[[ Entries shown open ]]

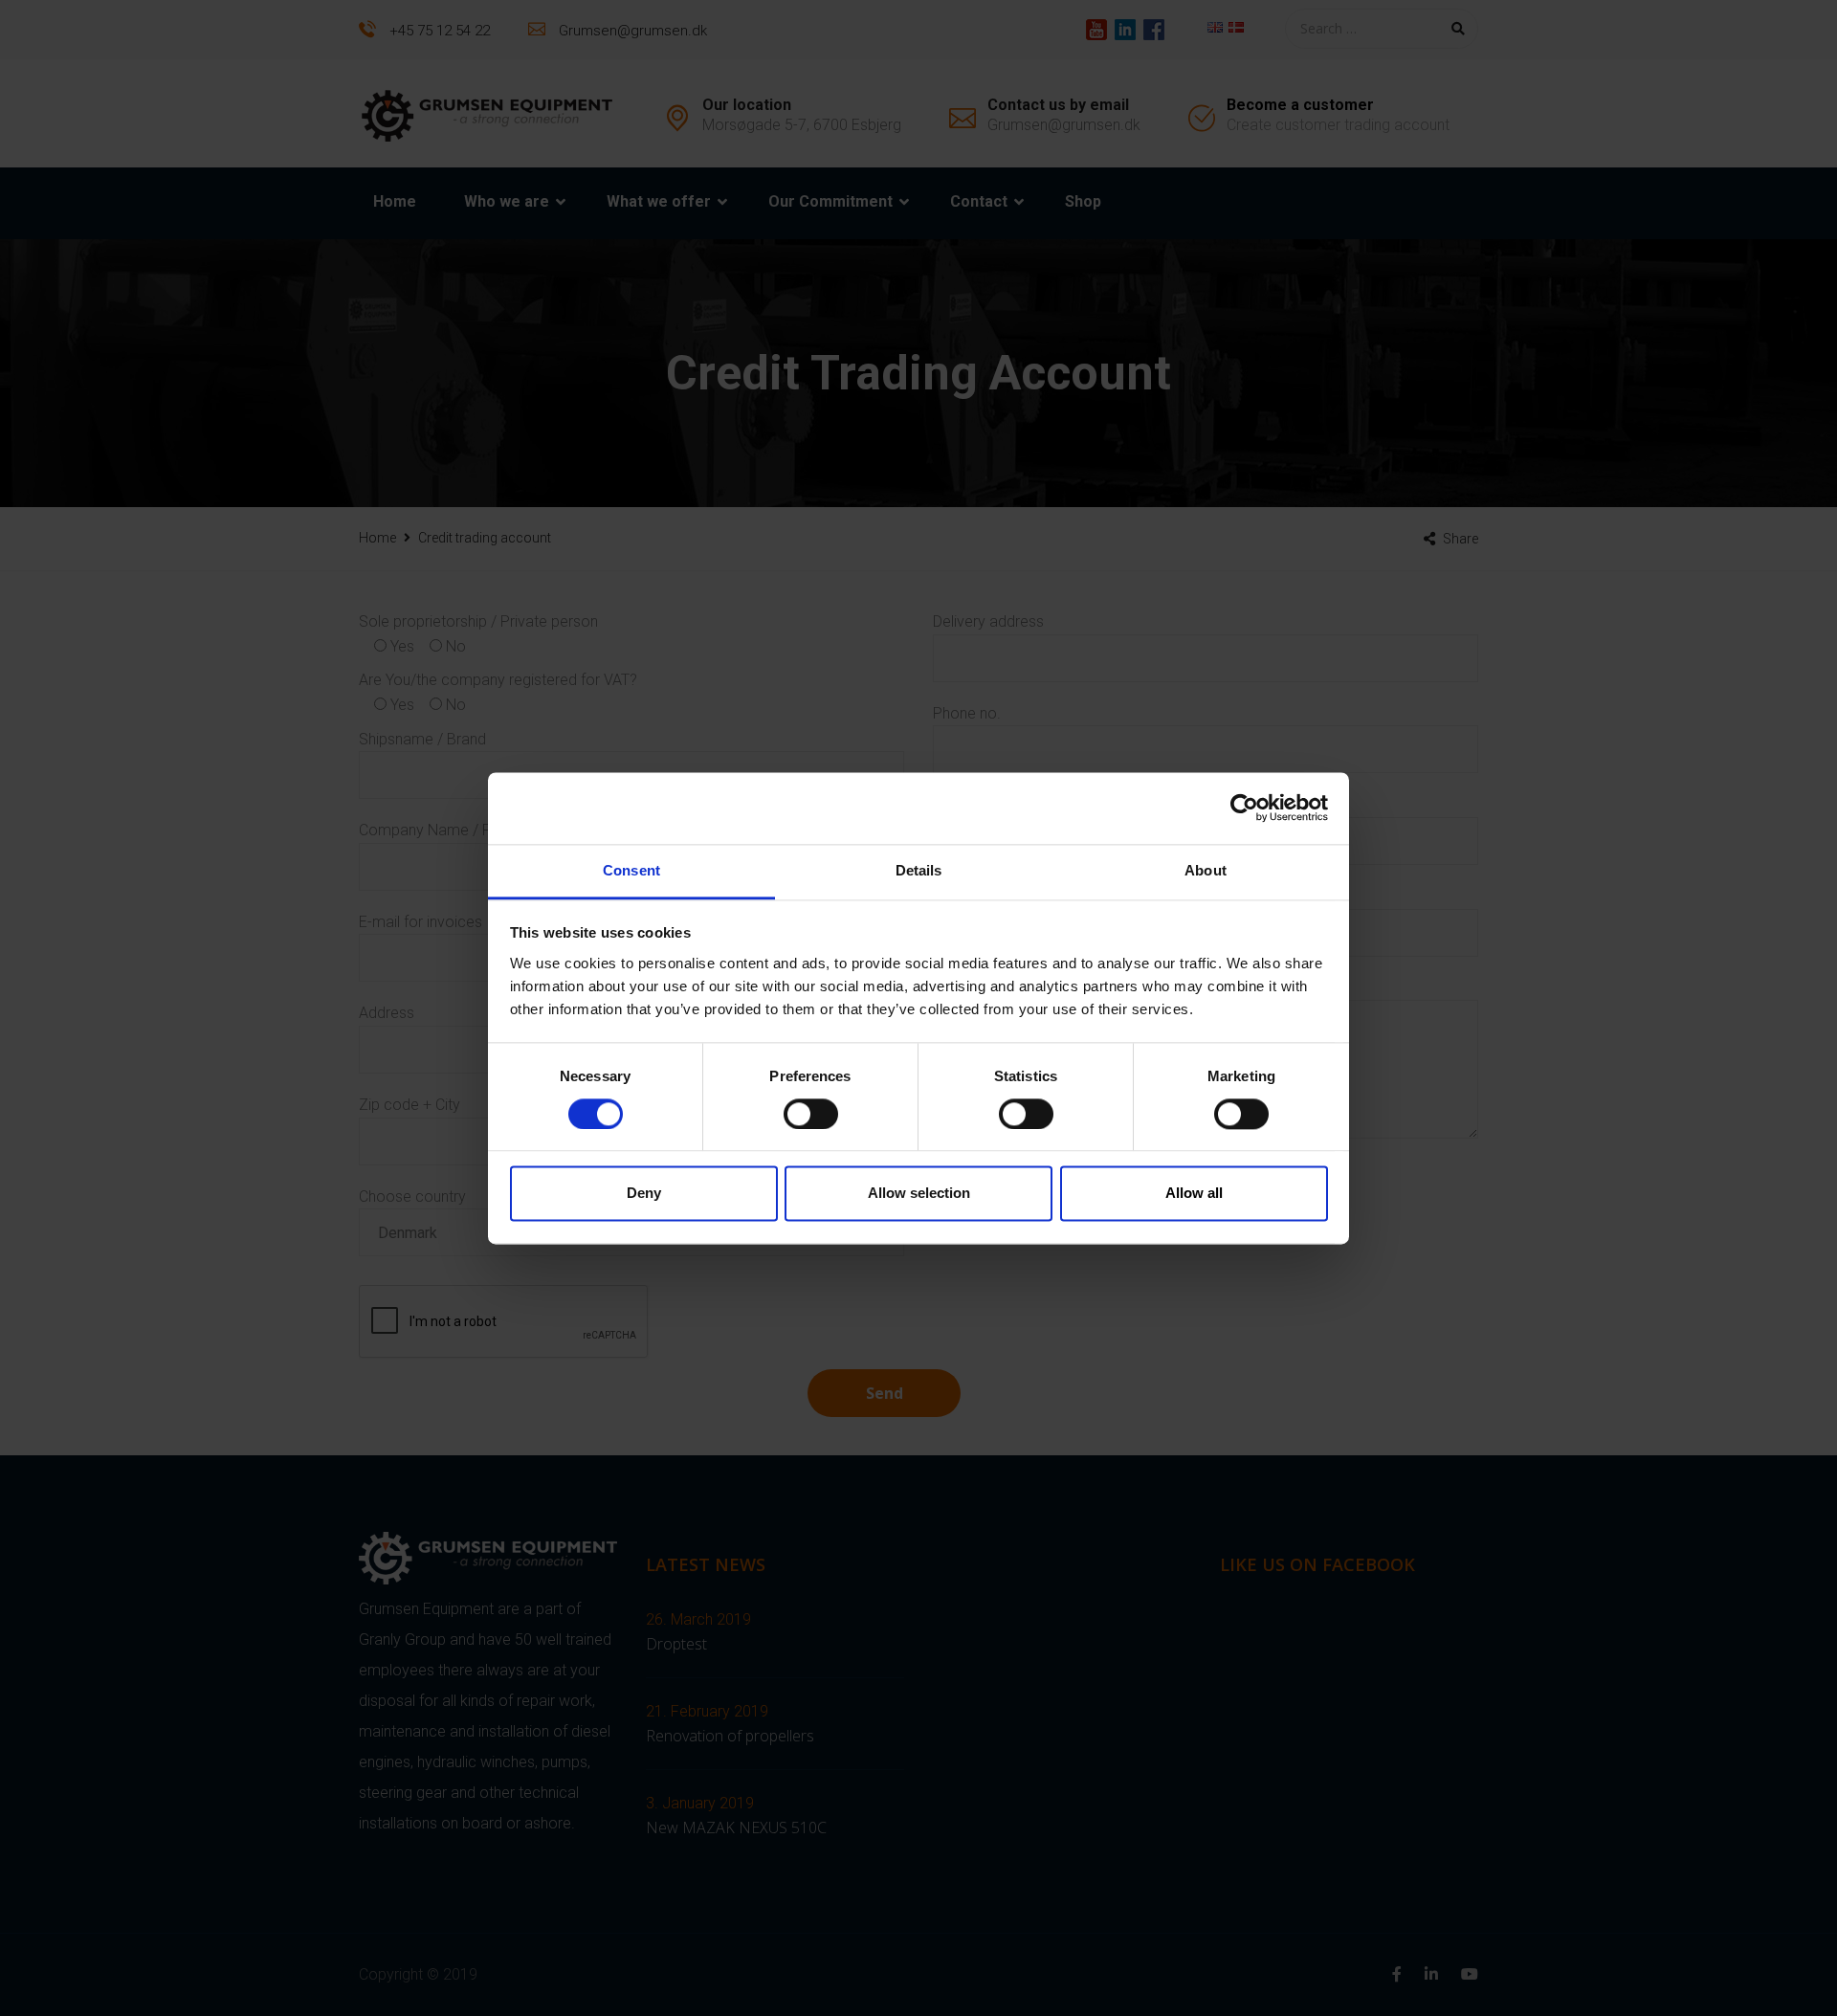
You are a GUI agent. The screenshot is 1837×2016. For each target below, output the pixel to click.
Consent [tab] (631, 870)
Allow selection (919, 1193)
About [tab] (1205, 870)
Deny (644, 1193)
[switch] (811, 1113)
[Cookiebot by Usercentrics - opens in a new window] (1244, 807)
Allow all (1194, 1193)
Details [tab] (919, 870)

[[ Entries shown closed ]]
[[ Entries shown open ]]

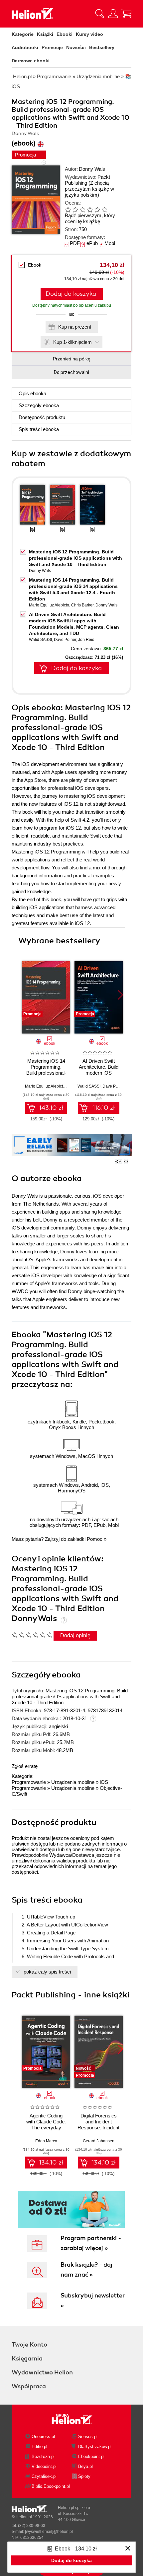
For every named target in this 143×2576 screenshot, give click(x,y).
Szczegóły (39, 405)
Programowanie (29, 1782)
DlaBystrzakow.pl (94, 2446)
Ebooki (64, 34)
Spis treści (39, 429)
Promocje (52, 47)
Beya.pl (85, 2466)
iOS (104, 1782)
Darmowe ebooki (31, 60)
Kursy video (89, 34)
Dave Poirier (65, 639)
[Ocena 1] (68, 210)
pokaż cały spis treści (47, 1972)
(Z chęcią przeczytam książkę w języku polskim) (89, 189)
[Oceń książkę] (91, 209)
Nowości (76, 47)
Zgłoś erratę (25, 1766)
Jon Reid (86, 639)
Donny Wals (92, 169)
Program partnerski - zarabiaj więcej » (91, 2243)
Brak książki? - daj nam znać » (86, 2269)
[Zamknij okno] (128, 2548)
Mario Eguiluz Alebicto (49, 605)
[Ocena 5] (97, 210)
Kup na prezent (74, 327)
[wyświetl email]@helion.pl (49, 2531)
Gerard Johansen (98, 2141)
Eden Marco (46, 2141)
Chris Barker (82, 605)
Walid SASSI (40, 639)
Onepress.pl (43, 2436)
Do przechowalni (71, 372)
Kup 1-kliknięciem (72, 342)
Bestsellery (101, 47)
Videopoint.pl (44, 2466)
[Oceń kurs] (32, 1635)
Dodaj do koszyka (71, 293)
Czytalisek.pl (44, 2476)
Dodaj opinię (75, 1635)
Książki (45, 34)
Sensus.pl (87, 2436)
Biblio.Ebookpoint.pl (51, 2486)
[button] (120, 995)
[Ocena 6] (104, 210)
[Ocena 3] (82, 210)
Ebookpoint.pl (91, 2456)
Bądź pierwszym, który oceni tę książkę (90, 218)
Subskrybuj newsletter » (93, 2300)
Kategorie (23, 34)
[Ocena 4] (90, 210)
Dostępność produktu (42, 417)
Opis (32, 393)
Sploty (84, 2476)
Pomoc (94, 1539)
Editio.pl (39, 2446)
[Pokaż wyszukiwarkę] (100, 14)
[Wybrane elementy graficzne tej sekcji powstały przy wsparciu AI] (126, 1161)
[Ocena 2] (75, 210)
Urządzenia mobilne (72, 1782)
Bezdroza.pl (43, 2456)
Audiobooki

[[ Entries shown closed ]]

◆ Task requirements:
Of the entries listed above, reproduce only the lines starting at the line containing "Walid SASSI (40, 639)" and ending at the line containing "Książki (45, 34)". Include both, exactly as they stand.

◆ Response:
Walid SASSI (40, 639)
Onepress.pl (43, 2436)
Do przechowalni (71, 372)
Kup 1-kliknięciem (72, 342)
Bestsellery (101, 47)
Videopoint.pl (44, 2466)
[Oceń kurs] (32, 1635)
Dodaj do koszyka (71, 293)
Czytalisek.pl (44, 2476)
Dodaj opinię (75, 1635)
Książki (45, 34)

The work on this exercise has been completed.